(Excerpts from a dataset)
------

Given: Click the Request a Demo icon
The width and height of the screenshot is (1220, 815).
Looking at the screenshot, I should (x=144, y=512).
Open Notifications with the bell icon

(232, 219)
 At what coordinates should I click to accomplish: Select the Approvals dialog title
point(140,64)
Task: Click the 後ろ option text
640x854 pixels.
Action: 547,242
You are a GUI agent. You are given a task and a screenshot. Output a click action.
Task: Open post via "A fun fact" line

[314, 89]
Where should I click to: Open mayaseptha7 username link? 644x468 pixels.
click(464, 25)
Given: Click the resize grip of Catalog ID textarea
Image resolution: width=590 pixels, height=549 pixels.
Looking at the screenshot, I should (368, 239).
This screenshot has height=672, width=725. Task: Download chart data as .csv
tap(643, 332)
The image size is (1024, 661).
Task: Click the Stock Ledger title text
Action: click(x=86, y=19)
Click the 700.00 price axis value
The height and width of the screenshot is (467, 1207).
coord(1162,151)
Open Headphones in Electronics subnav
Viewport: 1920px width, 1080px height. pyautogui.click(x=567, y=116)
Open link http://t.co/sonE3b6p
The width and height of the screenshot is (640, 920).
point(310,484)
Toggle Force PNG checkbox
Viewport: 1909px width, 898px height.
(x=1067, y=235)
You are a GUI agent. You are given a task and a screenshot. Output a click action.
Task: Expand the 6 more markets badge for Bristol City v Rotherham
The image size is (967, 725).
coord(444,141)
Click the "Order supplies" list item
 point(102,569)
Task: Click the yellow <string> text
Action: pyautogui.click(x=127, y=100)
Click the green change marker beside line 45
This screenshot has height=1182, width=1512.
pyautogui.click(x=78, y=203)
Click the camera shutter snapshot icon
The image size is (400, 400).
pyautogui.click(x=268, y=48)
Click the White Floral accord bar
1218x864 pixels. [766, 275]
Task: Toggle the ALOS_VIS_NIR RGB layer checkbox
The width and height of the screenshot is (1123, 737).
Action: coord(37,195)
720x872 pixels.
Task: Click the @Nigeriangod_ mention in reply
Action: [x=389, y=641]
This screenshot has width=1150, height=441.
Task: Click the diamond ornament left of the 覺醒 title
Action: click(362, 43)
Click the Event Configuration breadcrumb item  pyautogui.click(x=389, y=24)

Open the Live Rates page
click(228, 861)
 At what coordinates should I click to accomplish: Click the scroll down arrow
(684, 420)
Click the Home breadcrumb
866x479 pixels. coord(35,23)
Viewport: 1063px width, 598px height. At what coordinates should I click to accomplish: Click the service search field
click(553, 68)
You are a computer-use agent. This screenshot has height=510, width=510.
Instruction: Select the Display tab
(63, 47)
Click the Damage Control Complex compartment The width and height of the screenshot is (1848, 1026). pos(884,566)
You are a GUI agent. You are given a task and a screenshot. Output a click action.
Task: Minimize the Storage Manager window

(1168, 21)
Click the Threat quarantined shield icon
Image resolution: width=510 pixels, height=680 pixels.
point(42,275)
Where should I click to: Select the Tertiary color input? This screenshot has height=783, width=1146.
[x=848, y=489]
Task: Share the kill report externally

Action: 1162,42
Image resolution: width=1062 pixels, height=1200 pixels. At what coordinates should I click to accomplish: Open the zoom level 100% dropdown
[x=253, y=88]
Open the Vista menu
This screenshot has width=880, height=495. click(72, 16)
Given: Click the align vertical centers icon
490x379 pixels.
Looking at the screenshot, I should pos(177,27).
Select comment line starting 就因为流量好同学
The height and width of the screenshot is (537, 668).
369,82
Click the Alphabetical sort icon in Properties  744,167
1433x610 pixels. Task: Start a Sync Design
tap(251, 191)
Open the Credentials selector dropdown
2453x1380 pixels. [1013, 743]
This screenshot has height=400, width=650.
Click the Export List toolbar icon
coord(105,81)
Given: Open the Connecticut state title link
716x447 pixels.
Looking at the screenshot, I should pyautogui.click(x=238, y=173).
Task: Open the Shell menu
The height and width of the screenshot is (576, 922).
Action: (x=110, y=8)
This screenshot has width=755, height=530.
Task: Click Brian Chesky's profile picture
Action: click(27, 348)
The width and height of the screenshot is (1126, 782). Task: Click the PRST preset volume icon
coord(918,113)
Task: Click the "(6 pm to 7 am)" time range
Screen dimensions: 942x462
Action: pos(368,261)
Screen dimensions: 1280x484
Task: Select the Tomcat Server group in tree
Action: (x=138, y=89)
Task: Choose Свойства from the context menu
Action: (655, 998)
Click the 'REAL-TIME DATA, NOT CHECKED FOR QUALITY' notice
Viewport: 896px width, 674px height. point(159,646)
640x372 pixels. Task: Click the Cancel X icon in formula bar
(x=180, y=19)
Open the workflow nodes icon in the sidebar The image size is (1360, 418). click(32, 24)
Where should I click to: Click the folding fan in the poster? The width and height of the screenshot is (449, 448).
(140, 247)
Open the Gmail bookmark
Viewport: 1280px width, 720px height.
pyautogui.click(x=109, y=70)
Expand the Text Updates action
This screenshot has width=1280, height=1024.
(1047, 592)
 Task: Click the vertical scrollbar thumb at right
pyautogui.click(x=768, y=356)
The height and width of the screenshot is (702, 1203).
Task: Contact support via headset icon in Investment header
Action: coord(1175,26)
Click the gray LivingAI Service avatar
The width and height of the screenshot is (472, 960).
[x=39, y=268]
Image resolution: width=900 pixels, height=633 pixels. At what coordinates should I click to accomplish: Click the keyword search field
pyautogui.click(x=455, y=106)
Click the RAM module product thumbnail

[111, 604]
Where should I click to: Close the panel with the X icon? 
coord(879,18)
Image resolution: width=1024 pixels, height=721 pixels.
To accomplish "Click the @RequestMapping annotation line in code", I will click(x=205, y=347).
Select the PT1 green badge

------

The line containing "Given: Click the resize" marks the end: copy exactly every line from the top of the data above down to it, that line included.

Given: Click the Request a Demo icon
The width and height of the screenshot is (1220, 815).
Looking at the screenshot, I should (x=144, y=512).
Open Notifications with the bell icon

(232, 219)
 At what coordinates should I click to accomplish: Select the Approvals dialog title
point(140,64)
Task: Click the 後ろ option text
640x854 pixels.
Action: 547,242
You are a GUI agent. You are given a task and a screenshot. Output a click action.
Task: Open post via "A fun fact" line

[314, 89]
Where should I click to: Open mayaseptha7 username link? 644x468 pixels.
click(464, 25)
Given: Click the resize grip of Catalog ID textarea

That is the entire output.